** PAGE TEXT follows **
Little is known about the life of Giovanni Battista Agneletti, though it is certain that he was born before 1656. Based on baptismal records and other documents, he was born in Spilimbergo.

Few of this composer's works have come down to us. Among these are two songs included in Arie a voce sola the diversi auttori, published in Venice in 1656, which may be regarded as Sacra Colonnas "secular counterpart", in which his songs had not been not included, and a Gloria, published in 1673 in the collection of motets Sacri Canti et Hinni (also published in Venice). The collection was dedicated to the Roveri brothers, two aristocrats from Treviso. The letter of dedication, in which Agneletti praises one of the Roveri's talent with the lute, is signed from Spilimbergo, and in the area there was a family with a surname spelled in this and other similar ways. It is possible to assume that Agneletti was somehow connected to Treviso, and that he settled in Venice. Other documents connect him to a family of musicians from Bassano, as well as to the noble families of Ottoboni and Contarini.
** End of PAGE TEXT **
** DATA RECORDS follows **
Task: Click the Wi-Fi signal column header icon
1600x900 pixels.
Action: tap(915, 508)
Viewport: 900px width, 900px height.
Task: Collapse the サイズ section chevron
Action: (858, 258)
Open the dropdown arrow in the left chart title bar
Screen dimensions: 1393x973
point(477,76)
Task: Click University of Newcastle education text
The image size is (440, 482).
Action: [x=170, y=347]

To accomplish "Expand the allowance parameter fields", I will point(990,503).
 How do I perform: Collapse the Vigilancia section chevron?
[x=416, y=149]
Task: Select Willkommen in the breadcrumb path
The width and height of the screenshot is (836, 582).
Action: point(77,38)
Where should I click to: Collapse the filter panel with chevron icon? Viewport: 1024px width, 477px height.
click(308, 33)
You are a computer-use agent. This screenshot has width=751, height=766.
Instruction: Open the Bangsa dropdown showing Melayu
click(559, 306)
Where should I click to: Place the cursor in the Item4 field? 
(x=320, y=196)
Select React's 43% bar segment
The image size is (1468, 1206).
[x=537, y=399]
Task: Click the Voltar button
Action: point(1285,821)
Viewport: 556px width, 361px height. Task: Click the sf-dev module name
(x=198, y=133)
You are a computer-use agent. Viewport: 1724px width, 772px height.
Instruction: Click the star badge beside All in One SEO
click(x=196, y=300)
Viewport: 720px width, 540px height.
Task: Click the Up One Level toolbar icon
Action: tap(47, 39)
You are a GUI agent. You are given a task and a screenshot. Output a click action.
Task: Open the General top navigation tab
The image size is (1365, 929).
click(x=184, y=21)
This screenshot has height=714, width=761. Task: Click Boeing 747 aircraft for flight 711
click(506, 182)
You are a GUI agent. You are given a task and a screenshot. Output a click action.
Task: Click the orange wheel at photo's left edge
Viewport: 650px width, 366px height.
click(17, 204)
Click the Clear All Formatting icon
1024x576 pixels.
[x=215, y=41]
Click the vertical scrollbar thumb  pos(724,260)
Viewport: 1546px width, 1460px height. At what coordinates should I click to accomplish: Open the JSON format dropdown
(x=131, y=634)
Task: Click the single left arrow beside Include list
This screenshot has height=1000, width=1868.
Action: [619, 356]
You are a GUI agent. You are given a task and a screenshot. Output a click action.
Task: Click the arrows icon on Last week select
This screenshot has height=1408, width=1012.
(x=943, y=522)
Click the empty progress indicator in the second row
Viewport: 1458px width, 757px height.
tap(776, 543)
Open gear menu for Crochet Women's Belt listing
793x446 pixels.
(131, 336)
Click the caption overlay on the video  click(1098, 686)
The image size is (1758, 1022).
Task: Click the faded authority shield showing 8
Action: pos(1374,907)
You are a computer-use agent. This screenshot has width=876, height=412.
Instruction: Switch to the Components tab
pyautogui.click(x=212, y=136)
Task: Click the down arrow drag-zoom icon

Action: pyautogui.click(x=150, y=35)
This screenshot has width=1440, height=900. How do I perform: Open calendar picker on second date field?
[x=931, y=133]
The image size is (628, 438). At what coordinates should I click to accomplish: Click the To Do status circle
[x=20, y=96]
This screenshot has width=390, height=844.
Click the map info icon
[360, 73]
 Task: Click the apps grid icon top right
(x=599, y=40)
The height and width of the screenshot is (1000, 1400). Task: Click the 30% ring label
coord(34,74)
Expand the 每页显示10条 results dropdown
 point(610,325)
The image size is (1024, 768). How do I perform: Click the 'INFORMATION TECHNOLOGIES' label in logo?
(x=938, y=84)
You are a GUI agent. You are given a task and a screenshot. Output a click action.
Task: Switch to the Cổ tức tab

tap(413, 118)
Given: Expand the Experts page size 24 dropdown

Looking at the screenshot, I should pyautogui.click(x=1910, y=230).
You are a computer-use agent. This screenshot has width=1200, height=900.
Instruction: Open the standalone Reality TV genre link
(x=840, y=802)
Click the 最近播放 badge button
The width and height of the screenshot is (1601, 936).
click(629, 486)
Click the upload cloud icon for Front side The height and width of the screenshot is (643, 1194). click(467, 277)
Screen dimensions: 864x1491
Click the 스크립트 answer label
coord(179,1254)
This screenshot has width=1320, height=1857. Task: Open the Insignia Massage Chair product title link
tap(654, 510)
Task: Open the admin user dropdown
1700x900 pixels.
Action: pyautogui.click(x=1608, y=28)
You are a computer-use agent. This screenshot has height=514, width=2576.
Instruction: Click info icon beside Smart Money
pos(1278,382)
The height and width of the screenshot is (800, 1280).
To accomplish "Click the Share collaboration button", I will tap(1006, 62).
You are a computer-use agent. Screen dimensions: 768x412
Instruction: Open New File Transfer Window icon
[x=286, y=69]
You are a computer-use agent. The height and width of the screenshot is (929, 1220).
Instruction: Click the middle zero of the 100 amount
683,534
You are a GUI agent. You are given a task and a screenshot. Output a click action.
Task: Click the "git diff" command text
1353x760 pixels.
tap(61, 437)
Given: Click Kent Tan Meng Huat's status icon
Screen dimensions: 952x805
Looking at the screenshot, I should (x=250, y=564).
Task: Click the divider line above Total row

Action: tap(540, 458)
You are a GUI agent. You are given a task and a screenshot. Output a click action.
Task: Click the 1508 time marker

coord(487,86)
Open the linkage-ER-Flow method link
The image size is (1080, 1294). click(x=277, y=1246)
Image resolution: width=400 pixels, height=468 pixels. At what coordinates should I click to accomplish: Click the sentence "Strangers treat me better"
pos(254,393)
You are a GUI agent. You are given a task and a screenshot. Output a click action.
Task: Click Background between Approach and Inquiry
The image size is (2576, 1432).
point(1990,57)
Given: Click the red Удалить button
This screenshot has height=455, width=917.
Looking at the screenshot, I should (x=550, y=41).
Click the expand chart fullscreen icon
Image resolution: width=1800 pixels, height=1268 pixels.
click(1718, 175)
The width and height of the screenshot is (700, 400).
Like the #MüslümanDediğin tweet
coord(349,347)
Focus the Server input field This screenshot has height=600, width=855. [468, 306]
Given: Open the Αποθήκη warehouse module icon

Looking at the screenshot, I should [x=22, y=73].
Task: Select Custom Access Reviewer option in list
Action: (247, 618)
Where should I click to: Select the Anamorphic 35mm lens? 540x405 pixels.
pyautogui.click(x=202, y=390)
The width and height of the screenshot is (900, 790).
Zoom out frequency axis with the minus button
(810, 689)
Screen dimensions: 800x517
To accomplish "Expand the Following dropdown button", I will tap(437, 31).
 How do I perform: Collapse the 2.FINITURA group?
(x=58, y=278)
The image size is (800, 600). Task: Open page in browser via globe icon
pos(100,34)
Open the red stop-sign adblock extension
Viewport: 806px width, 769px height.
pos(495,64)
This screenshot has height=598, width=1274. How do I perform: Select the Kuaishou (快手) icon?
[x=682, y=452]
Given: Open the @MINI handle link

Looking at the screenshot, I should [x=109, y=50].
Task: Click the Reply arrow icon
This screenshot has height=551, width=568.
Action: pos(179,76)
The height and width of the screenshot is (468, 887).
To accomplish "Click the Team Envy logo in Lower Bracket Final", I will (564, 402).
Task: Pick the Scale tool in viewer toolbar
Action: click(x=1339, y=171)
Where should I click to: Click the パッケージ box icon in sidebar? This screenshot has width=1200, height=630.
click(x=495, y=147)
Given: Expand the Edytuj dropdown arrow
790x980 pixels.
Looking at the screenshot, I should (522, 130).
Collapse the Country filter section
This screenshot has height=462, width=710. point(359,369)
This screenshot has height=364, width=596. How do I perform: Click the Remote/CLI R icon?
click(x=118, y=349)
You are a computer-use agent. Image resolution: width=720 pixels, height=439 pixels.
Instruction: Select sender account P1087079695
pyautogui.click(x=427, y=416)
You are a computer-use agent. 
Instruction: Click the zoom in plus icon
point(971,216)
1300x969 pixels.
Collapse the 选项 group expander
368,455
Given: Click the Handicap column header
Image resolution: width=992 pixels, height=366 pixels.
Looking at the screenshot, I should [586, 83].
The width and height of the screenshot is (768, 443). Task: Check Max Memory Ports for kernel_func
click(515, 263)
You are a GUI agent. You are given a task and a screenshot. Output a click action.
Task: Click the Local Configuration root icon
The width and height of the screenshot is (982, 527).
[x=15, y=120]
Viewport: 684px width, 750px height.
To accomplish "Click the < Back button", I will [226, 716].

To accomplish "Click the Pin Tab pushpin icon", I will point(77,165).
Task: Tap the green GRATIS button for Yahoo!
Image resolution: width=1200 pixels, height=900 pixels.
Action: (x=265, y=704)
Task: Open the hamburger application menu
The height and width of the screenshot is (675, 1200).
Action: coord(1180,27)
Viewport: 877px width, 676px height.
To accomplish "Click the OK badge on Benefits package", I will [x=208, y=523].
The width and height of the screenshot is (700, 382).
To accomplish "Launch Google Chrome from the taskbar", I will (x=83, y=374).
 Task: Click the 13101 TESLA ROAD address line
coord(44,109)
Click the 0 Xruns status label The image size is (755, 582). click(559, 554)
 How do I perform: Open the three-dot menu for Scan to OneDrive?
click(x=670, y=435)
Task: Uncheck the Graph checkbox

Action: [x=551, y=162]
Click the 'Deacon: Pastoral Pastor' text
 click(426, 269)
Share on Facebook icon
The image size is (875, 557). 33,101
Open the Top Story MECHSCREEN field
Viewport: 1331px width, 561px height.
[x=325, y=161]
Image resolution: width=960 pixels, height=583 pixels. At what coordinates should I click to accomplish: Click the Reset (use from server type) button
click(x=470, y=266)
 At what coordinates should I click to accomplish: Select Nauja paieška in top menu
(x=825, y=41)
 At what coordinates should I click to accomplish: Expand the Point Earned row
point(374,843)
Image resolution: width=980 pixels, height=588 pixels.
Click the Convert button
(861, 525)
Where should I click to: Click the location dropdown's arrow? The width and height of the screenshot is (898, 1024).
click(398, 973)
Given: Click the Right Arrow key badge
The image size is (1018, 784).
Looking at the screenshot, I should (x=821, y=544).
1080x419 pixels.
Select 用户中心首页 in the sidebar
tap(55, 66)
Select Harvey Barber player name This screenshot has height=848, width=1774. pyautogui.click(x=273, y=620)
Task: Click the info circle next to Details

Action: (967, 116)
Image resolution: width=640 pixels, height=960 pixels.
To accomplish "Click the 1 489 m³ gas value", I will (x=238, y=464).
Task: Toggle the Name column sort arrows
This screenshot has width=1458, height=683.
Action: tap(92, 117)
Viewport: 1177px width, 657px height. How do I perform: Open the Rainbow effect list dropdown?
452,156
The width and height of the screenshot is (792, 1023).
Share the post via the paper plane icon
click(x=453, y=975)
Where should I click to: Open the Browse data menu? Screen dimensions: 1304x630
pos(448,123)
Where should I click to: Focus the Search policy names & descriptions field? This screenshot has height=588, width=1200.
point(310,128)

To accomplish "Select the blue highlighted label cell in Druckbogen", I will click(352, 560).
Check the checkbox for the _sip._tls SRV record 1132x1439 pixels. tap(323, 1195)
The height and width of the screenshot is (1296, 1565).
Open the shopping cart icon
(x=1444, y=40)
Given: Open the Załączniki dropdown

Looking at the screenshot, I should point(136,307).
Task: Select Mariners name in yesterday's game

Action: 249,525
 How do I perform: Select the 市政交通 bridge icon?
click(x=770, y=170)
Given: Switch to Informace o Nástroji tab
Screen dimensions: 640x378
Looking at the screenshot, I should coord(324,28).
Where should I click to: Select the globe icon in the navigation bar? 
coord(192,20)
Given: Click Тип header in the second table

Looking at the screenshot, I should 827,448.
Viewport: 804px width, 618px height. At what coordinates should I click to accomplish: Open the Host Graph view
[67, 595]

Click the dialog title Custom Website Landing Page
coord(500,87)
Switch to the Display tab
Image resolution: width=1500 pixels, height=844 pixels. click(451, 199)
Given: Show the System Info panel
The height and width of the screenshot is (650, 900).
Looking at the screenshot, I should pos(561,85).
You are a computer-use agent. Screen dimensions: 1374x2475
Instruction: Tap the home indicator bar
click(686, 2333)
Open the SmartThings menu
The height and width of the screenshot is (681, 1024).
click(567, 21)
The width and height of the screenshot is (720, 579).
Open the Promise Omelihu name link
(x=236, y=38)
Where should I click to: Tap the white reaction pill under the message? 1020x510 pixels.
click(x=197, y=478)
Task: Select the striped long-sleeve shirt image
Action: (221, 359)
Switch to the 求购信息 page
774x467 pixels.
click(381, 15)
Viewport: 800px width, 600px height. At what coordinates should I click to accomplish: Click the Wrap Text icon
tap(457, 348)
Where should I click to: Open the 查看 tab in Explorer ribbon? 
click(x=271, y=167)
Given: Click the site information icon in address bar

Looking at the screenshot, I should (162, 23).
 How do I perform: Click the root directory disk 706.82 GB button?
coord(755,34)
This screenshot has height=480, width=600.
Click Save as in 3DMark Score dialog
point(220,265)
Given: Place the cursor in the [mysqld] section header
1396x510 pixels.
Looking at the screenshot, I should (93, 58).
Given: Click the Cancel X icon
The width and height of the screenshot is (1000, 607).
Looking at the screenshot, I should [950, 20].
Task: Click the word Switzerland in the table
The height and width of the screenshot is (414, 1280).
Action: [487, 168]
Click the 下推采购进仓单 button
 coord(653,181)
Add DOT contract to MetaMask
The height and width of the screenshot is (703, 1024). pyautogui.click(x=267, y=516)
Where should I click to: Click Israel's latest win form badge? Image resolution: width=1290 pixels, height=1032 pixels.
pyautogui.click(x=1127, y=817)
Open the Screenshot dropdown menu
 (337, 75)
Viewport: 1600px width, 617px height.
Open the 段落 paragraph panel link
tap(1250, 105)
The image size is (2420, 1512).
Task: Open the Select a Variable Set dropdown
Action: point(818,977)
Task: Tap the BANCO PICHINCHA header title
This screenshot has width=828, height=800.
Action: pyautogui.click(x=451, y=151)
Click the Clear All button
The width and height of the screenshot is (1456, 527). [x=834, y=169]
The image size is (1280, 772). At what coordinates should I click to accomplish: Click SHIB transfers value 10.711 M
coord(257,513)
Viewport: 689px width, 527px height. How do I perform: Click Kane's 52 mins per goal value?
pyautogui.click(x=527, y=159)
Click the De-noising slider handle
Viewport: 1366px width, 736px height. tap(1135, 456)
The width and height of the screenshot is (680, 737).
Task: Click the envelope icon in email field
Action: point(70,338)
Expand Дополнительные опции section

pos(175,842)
** End of DATA RECORDS **
=== ABOUT THIS EXERCISE ===
Continue the passage about the composer Giovanni Battista Agneletti, picking up right after its last sentence.

=== RESULT ===
Based on Venetian documents, he had three brothers residing in Venice: Giovanni Maria, Nicolò, parish priest in Prata, Pordenone, and Giovanni Paolo, a shoemaker.

==Works==
Beside the collection Sacri Canti et Hinni, published in 1673, there are also 2 arias published two decades earlier in the anthology Arie a voce sola the diversi auttori.

Agneletti also wrote a Chaconne in D minor. Both the Chaconne and Gloria was rearranged for trumpet (or flute) and organ by Michel Rondeau, both having been performed on 27 April 2021.

- Recordings
In May 1999, Agneletti's Gloria patri et filio et spiritui sancto (Gloria) was recorded as a part of Canta La Maddalena, sung by Maria Cristina Kiehr and played by the Concerto Soave ensemble. The recording was released in 2000.